Киса Макарычев смотрел на меня из-за своего широкого стола и неспешно задавал вопросы, из которых следовало, что я туп и ни к чему, собственно, не пригоден. Сходил, налил себе чайку в стакан с подстаканником, и продолжил беседу, отхлебывая чаек. Собственно, разговаривать-то было не о чем, но я еще повалял дурочку, подобострастно отвечая на глупые (с моей точки зрения) вопросы из области диффуров, систем управления, ассемблера. Это была наша последняя встреча, и ни разу после этого мы не разговаривали по телефону –брезгливость бывает взаимной.

После этого интервью я полгода проболтался на заводе, на случавшиеся наезды начальства горячо заявляя, что они не дождутся, чтобы я сам уволился, и, если хотят, пусть попробуют меня сами уволить. Я слабо понимал, чем я им не был хорош – себе я нравился на все 100%.

Поздней осенью Нина Русецкая, подруга моей жены, стала осторожно закидывать удочки – а вот не интересно ли мне в геологии, в автоматизации бурения… Нина мне нравилась, хоть и нервная девушка, но очень культурная, знакомила нас с новинками и с классикой кино, разговаривала низким ироничным голосом, и, если не ленилась, была очень способна. Однажды ей понадобилось срочно изучить фортран, и я ей этот самый фортран преподал в течение полутора часов, сидя на кухне. Этого ей оказалось достаточно, и следующие десять лет Нина успешно пользовалась полученными на кухне знаниями, пока не пришла пора изучить си. Но си ей преподавал другой.

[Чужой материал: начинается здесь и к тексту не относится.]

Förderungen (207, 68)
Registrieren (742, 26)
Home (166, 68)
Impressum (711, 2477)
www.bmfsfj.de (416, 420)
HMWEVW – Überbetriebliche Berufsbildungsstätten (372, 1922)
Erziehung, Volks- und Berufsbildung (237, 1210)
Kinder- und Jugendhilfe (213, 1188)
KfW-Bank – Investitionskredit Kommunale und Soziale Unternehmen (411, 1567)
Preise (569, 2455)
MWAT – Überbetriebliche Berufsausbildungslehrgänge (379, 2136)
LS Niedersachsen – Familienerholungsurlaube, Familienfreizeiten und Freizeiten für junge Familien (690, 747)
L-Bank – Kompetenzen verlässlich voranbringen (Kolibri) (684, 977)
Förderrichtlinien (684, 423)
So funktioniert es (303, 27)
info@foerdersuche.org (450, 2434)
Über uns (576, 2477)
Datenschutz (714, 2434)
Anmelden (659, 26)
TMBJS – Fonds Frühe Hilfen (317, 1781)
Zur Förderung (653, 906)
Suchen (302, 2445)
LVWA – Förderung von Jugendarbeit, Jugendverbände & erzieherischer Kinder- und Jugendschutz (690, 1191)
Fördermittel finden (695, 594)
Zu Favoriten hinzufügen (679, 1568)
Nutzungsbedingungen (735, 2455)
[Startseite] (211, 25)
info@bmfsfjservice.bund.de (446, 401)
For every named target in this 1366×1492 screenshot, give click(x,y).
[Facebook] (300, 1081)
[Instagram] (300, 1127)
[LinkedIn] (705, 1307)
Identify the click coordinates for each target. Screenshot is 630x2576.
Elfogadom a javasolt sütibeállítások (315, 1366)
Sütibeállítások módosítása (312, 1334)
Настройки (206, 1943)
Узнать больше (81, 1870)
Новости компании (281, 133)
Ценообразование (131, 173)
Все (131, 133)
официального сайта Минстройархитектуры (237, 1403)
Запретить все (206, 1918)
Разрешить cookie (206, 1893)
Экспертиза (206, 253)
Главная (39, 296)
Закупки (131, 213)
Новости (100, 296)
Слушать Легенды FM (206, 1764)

Да, и вот прихожу я на беседу в только что открытую контору по автоматизации бурения, как нынче выражаются – в стартап. Контора разместилась в бывшей школе на Васином. У меня и к Васину слабость, и к ученым слабость, и к геологии тем более. А тут – новая техника, операционная система реального времени, кругом интеллектуалы – я, конечно, на это запал быстро.

Особенно меня поражал контраст – почти все мои заводские коллеги вдруг стали казаться тупыми и ограниченными, а новые коллеги – остроумцами, интеллигентами, энциклопедистами; самым выдающимся был Зам по Науке Леонид Григорьевич Шраго, чей портрет, кстати, я и до сих пор ношу в своей старой записной книжке.

В свой последний день на заводе я принес два торта, «Ночка» и «Сказка», и всем надоедал с подробными объяснениями значения этих двух тортов.